Why Make It Up When It’s True?

This article is from the archive of The New York Sun before the launch of its new website in 2022. The Sun has neither altered nor updated such articles but will seek to correct any errors, mis-categorizations or other problems introduced during transfer.

The New York Sun

Now that we live in the age of “doc-busters,” non-fiction films that become box office sensations, the idea of the documentary is a lot sexier than it once was. Though his knack for merchandising makes him the J-Lo of liberal populism, Michael Moore helped invent this moment; today, a movie like “Super Size Me” can scare McDonald’s into revising its menu and an ecological treatise like “An Inconvenient Truth” can provide a possible platform to relaunch Al Gore’s presidential ambition.

Now in its eighth season, the annual “Great Documentaries” series at the Museum of the Moving Image surveys a batch of hits selected by members of the New York Film Critics Circle. The 25 screenings, which begin Saturday, offer a kaleidoscopic view of the documentary form, from the unvarnished Direct Cinema of 1960s pioneers Frederick Wiseman (“Hospital”) and the Maysles Brothers (“Salesman”) to the extremely stylized work of Errol Morris (“The Thin Blue Line”), who dreads what he calls the “D word.” What’s interesting about the series, besides the occasion to hear critics (and sometimes the filmmakers) enthuse in person about these movies, is the way it alternates titles that occupy the docu-canon and more recent works that spiral off on their own tangents.

Mr. Morris has a soul mate in Terry Zwigoff, whose 1994 “Crumb” takes wonderful liberties in constructing a portrait of the artist as dysfunctional misanthrope.
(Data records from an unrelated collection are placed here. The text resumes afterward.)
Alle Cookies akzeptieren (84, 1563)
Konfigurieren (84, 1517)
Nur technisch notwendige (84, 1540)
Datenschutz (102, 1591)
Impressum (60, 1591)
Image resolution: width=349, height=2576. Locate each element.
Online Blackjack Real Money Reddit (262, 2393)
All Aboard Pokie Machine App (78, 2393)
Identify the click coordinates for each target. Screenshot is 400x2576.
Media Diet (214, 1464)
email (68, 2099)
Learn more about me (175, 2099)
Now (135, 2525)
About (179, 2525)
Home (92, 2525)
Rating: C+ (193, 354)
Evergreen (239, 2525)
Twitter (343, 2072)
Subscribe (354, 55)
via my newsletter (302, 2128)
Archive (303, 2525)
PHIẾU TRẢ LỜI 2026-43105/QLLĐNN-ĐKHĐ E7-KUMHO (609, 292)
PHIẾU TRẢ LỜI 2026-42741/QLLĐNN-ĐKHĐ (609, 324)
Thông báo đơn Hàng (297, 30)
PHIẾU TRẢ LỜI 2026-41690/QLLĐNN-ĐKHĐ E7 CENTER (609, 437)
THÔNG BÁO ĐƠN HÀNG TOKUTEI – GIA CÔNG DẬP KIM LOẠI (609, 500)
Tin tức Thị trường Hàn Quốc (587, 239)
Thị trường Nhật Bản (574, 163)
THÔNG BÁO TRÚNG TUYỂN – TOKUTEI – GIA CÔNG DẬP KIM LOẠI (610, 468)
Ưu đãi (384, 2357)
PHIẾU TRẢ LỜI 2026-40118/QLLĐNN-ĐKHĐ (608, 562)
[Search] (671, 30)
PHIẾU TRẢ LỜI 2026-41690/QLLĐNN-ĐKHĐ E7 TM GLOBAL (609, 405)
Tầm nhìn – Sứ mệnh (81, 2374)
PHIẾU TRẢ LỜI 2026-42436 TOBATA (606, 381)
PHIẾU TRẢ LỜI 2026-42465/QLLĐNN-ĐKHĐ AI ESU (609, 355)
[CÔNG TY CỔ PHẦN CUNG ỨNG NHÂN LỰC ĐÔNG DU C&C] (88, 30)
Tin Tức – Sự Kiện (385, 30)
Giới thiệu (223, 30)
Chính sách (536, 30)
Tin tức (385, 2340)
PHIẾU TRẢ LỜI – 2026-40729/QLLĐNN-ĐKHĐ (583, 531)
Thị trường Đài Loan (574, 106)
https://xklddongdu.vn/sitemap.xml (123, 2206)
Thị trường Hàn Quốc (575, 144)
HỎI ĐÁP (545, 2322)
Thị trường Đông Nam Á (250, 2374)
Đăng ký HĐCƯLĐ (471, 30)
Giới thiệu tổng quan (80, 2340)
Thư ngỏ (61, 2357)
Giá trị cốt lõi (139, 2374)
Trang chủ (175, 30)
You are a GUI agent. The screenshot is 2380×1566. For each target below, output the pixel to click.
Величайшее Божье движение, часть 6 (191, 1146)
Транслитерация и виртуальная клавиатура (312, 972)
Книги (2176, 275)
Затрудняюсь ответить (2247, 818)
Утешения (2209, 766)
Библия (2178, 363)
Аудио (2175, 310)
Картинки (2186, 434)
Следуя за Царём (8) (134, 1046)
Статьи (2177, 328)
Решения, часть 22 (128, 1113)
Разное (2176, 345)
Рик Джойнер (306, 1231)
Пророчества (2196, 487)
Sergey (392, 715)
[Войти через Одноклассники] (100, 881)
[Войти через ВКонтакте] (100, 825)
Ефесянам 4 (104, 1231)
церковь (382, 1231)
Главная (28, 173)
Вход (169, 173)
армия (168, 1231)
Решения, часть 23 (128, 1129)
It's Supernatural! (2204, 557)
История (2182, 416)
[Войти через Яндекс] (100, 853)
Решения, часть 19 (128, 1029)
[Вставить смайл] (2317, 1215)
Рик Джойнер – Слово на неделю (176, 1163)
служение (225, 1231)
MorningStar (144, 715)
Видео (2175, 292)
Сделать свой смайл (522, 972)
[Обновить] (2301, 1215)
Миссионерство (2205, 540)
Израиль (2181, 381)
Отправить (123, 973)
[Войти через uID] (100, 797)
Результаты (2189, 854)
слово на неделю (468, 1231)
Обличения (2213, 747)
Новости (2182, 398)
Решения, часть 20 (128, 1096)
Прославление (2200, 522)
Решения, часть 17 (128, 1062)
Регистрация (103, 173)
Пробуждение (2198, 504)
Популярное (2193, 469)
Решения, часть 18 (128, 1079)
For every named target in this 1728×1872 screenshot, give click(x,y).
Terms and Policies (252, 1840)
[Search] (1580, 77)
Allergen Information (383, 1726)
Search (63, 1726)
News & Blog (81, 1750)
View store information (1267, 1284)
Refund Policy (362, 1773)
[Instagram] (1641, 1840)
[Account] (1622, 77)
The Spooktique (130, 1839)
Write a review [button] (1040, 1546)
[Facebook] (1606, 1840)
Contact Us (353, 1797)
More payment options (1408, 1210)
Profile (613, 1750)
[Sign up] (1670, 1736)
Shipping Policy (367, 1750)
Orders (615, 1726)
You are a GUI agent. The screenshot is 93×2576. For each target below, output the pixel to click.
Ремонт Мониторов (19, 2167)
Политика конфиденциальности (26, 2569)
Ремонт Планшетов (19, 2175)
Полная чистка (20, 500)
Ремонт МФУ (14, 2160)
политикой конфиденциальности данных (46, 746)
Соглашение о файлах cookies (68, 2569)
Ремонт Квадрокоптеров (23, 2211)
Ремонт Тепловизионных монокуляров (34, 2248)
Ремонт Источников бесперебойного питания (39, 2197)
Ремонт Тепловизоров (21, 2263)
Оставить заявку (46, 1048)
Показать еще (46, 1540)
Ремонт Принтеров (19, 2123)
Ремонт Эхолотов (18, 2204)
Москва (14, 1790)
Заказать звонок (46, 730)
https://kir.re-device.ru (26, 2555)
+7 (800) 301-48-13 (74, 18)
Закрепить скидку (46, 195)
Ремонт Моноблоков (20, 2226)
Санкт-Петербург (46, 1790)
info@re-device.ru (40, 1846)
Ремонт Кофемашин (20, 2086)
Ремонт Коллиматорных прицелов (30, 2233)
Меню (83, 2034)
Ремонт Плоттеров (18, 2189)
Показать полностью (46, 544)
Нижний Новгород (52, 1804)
Underground cartoonist R. Crumb is celebrated as one of the great American cranks, whose craziness — and vividly vulgar art — is an oddly sane response to his warped upbringing. Mr. Crumb’s slump-shouldered rants make the champion kvetching of comedian Larry David seem weak and amateurish. The film imaginatively veers off documentary truism, steering the director’s course toward fictional variations such as 2001’s “Ghost World” and anticipates comic hybrids like 2003’s “American Splendor,” both strongly influenced by Mr. Crumb’s gnarly genius.

Equally as idiosyncratic, but in a sweeter, mellower way, Ross McElwee has quietly redefined the first-person diary form, narrating chapters from his own life that anatomize questions of family, regionalism, American ideals, and identity, often conflating intimately personal matters with larger social issues. “Bright Leaves” revisits the South of Mr. McElwee’s heritage and investigates his family’s unusual connection to North Carolina’s tobacco industry — and a forgotten B-movie potboiler. Mr. McElwee’s diffident, disarming manner makes for a lot of humor but can’t disguise his keen intelligence.

He’s an inheritor of the grandfather of one-man movie crews, D.A. Pennebaker. The latter’s 1970 “Original Cast Album — ‘Company'” is probably the best music documentary ever made, even better than Mr. Pennebaker’s “Don’t Look Back,” which boasted an ego-crazed, fan-mobbed Bob Dylan. That’s because Elaine Stritch makes an even more fascinating subject than the famously inscrutable Mr. Dylan, stealing the show as cast members of the ill-fated Stephen Sondheim musical drive one another nuts during a never-ending recording session.

“Company” will screen as part of a music-themed weekend that also includes “Jazz on a Summer’s Day,” Bert Stern’s dazzling concert film from the 1958 Newport Jazz Festival; “X — The Unheard Music,” about the Los Angeles punk firebrands; “The Last Waltz,” Martin Scorsese’s grand farewell party to The Band; and “East Side Story,” which delves into the unlikely world of Eastern Bloc movie musicals — socialist realism a-go-go! These are all fine efforts, but none digs as far into the performer’s skin as “Company,” and all Mr. Pennebaker had to do was lurk with his camera.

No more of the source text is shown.